> _PROBLEM STATEMENT_
Pick the lines holding the string "computer" out of the records and copy them.

Saved entries:
--- START ---

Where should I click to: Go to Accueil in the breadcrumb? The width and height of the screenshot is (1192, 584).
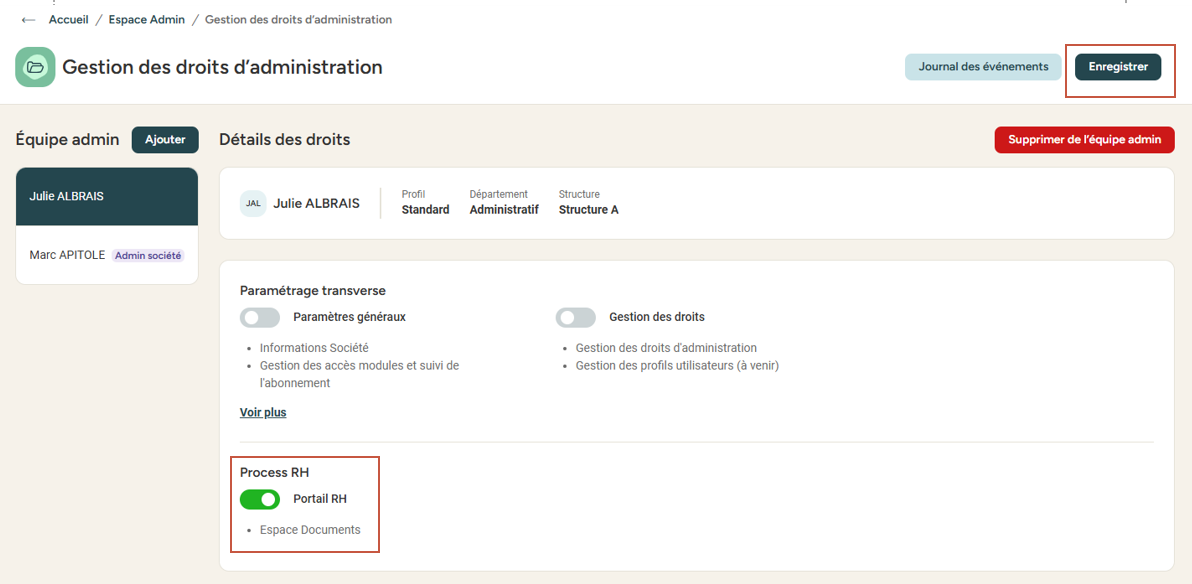68,20

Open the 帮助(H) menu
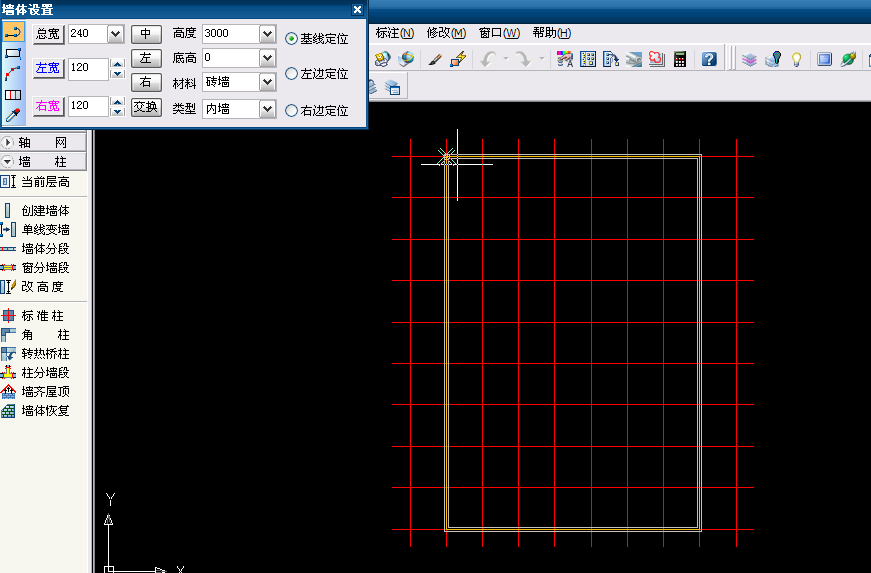pyautogui.click(x=551, y=33)
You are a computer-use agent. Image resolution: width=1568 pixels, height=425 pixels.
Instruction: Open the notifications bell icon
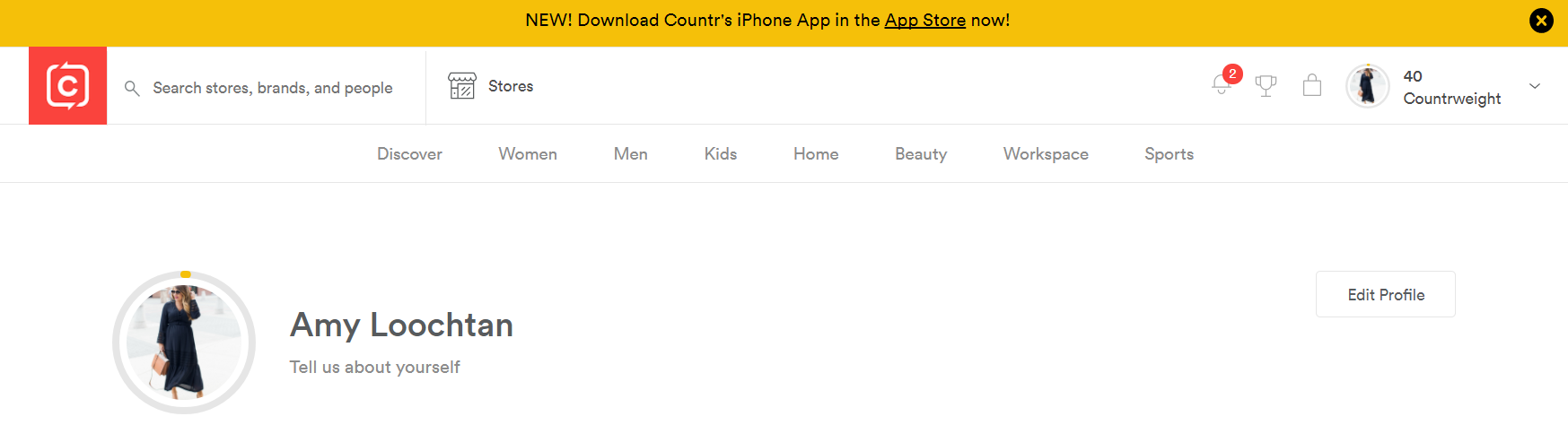point(1221,84)

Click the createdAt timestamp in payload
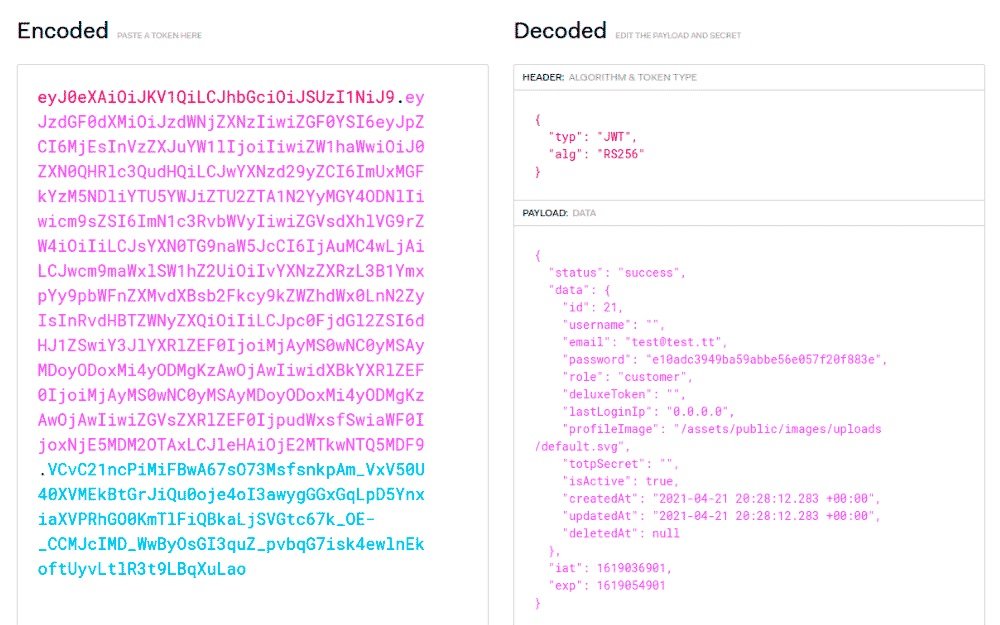[763, 498]
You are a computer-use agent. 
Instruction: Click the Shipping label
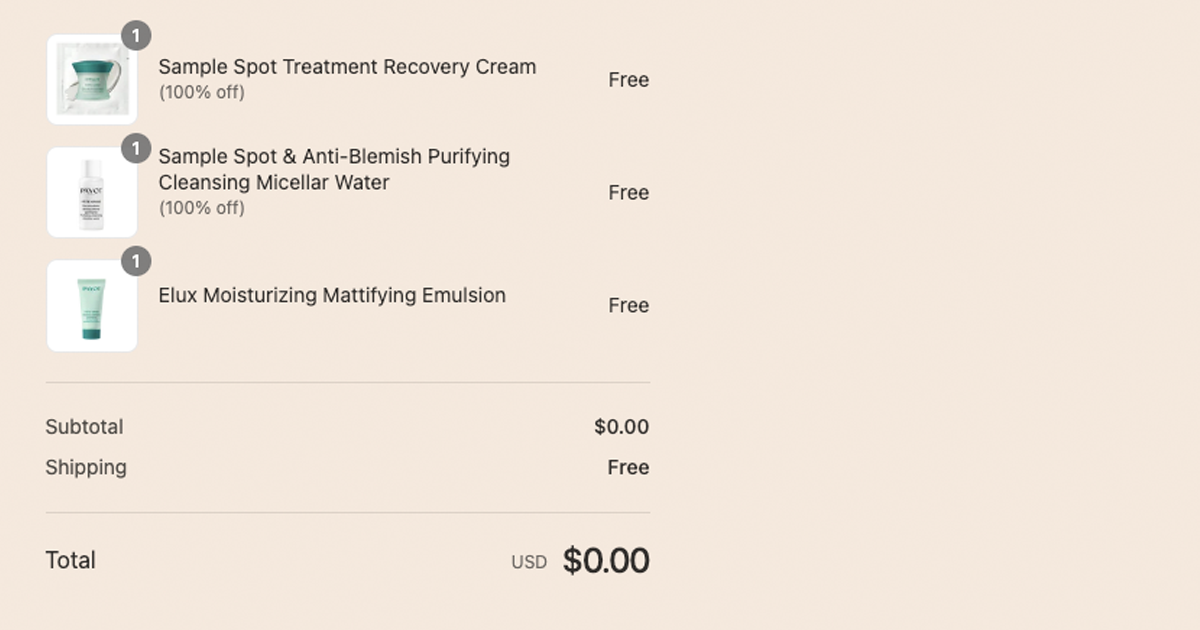pos(86,467)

--- END ---

> _YOUR SOLUTION_
You are a computer-use agent. Image resolution: width=1568 pixels, height=425 pixels.
You are a computer-use agent. 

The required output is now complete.